Friday, February 5, 2010

Deconstructing the Liberty Belle

I wonder, I wonder … ? Could it be that NPR has a policy of letting willful stupidity speak for, and thereby hang itself? It’s an innovative and radical notion. And probably one that won’t work given the apparent willful stupidity of great swathes of the nation. After all, calling willful stupidity stupid falls on the stupidly deaf ears of the willfully stupid.

Now, remember that kerfuffle at NPR over the Mark Fiore “Learn to Speak Tea-Bag” cartoon a while back? They caught some heat over it, and as a supposedly unbiased national media outlet reporting in a time of intense political passions, it was definitely a very edgy thing to publish. But most of the group the cartoon was poking fun at couldn’t have been more deserving.

Well, quick on the heels of that dustup, NPR did a report on a charming piece of work who calls herself the “Liberty Belle”. Because of its timing, and at first glance, one might easily have taken the piece as a conciliatory gesture to those it had insulted.

But take a look at this Liberty Belle quote from the piece:

"I tried to boil down in essence what makes me so angry about it," Carender says. "And it was this idea that he and other people decide what the needs are in society. They get to decide. But in order to fund those things, they have to take from some people in order to give to the other people."

So here is Liberty Belles’s “boiled down” political manifesto: let us never again submit to evaluating the quality of ideas themselves; let us, instead, simply demand that our elected officials be free of ideas; freedom, after all, means never having to think; come my friends and let us declare freedom, sweet freedom from the tyranny of ideas!

Sweet Jeebus, that explains so much, including, the until now, mysterious (to me) appeal of Sarah Palin, she of the infamously and perfectly sanitized of any semblance of ideas, empty political rhetoric.

So look: we know NPR has limited time to report on Liberty Belle – they have to pick and choose what parts of her story they will publish. Could it be that NPR cleverly slipped this report, this cartoon more laughable and more disparaging, than Fiore’s, under the radar of the Tea Party movement, relying on 6th grade reading comprehension levels to defuse the otherwise inevitable invective from those it so clearly lampooned? So it might appear based on a comparison of the comments garnered on the two pieces.

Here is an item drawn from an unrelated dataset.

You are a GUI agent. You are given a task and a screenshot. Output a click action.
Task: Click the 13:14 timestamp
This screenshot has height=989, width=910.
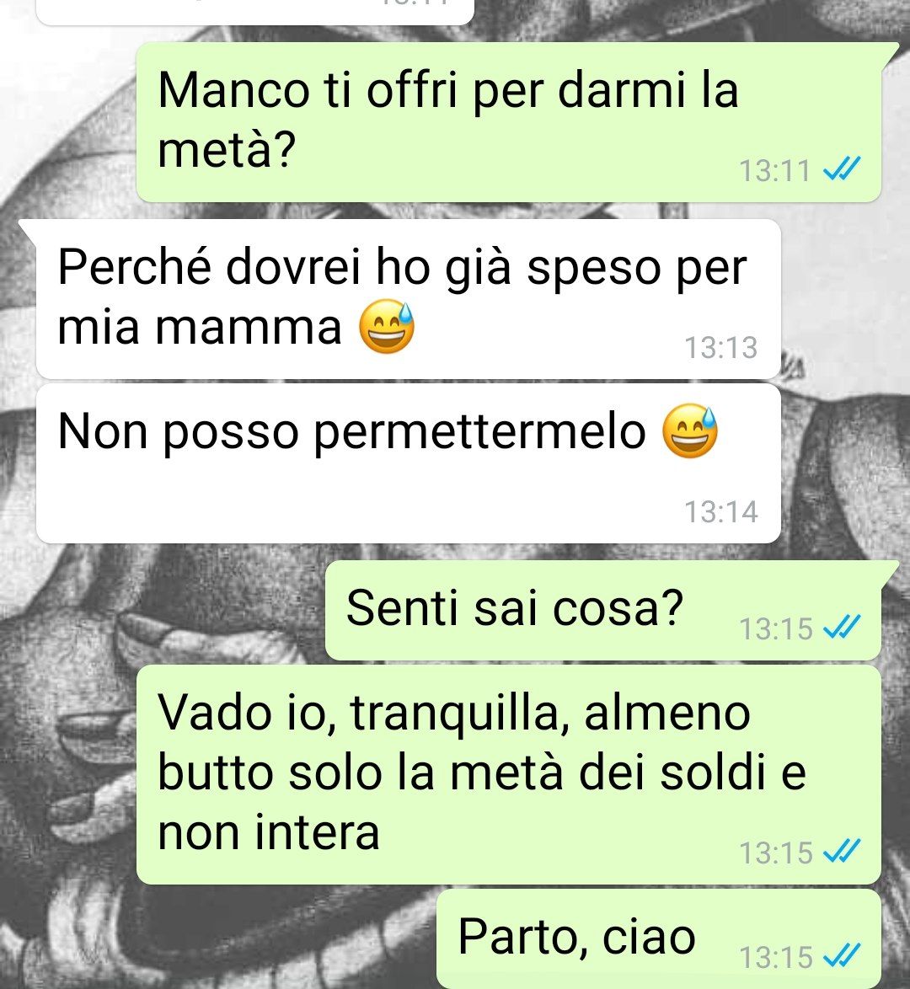coord(721,511)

And that report was quickly followed by an odd little piece on Andrew Breitbart, raising his profile to NPR listeners just as Breitbart’s albatross was so clearly settling in for an unpleasant, and one can only hope, long stay: a minion with an extended resume of right-wing and racist associations, ugly and possibly illegal political tricks, and, ultimately, a federal felony charge.

Unfortunately, my experience with those possessed of willful stupidity, and its apparently inexhaustible current supply, leaves me pessimisstic that such an approach will have any effect. Still, it provides some comic relief as gotterdammerung ensues. Thanks, NPR, for the few smiles you can provide as the flames consume us.